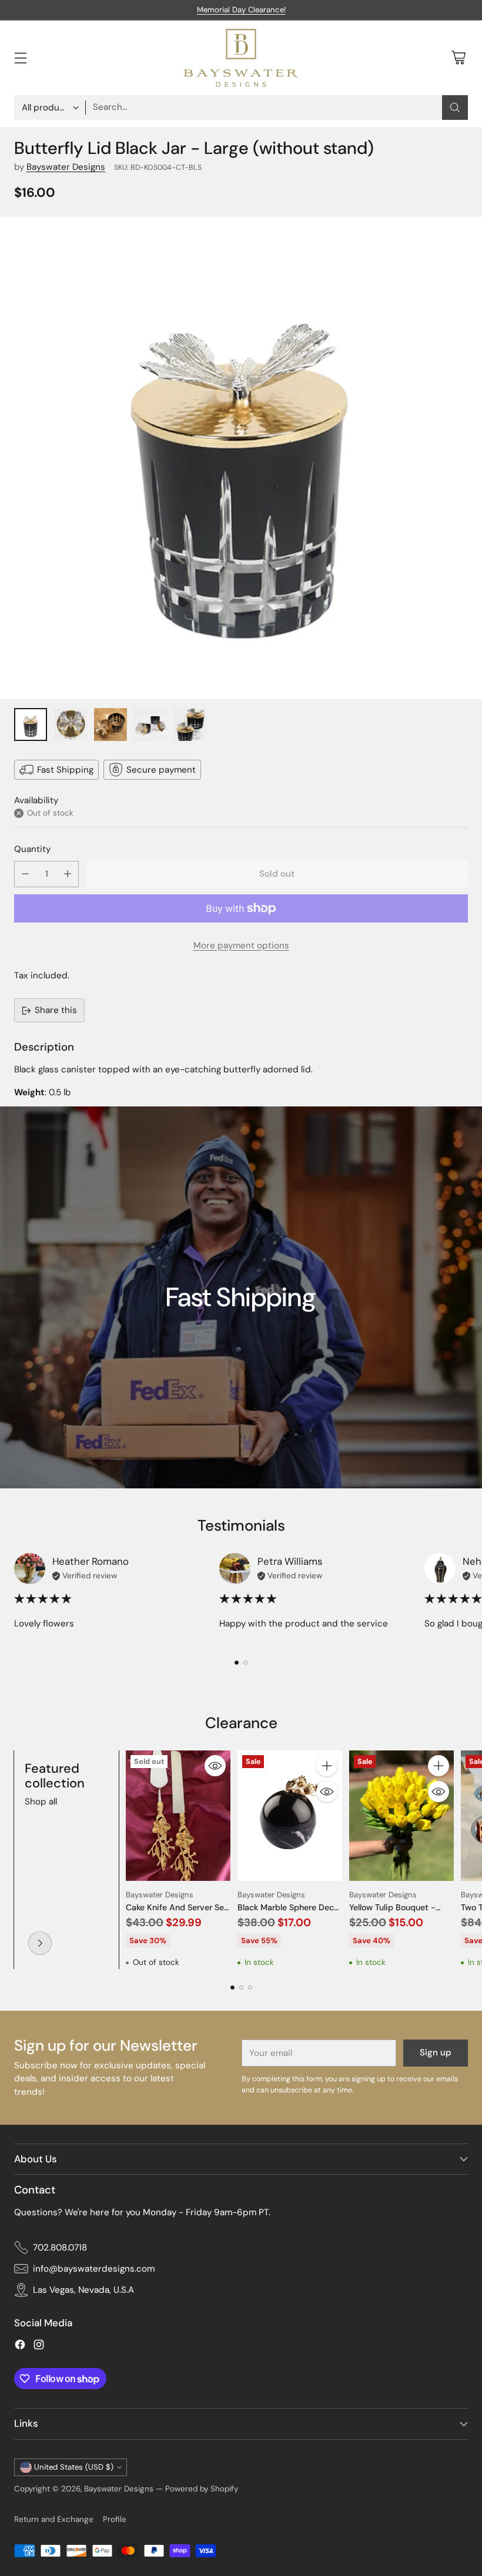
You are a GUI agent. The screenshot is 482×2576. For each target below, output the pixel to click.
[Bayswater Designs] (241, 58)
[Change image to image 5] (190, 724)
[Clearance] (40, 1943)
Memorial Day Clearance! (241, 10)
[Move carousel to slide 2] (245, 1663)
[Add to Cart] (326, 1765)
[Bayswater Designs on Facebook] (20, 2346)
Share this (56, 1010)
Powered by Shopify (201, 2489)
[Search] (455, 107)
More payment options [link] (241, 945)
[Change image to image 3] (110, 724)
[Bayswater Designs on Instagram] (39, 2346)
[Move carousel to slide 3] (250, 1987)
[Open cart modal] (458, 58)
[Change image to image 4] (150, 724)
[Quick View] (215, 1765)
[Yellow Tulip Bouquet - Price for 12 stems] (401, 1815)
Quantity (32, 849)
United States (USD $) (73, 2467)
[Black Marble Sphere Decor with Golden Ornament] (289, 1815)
══════
BRIEF: Print each entry above exactly. The pictures should not be printed.

TASK SOLUTION:
You are a GUI agent. The screenshot is 482×2576. For each target below, output the pixel to click.
[Bayswater Designs] (241, 58)
[Change image to image 5] (190, 724)
[Clearance] (40, 1943)
Memorial Day Clearance! (241, 10)
[Move carousel to slide 2] (245, 1663)
[Add to Cart] (326, 1765)
[Bayswater Designs on Facebook] (20, 2346)
Share this (56, 1010)
Powered by Shopify (201, 2489)
[Search] (455, 107)
More payment options [link] (241, 945)
[Change image to image 3] (110, 724)
[Bayswater Designs on Instagram] (39, 2346)
[Move carousel to slide 3] (250, 1987)
[Open cart modal] (458, 58)
[Change image to image 4] (150, 724)
[Quick View] (215, 1765)
[Yellow Tulip Bouquet - Price for 12 stems] (401, 1815)
Quantity (32, 849)
United States (USD $) (73, 2467)
[Black Marble Sphere Decor with Golden Ornament] (289, 1815)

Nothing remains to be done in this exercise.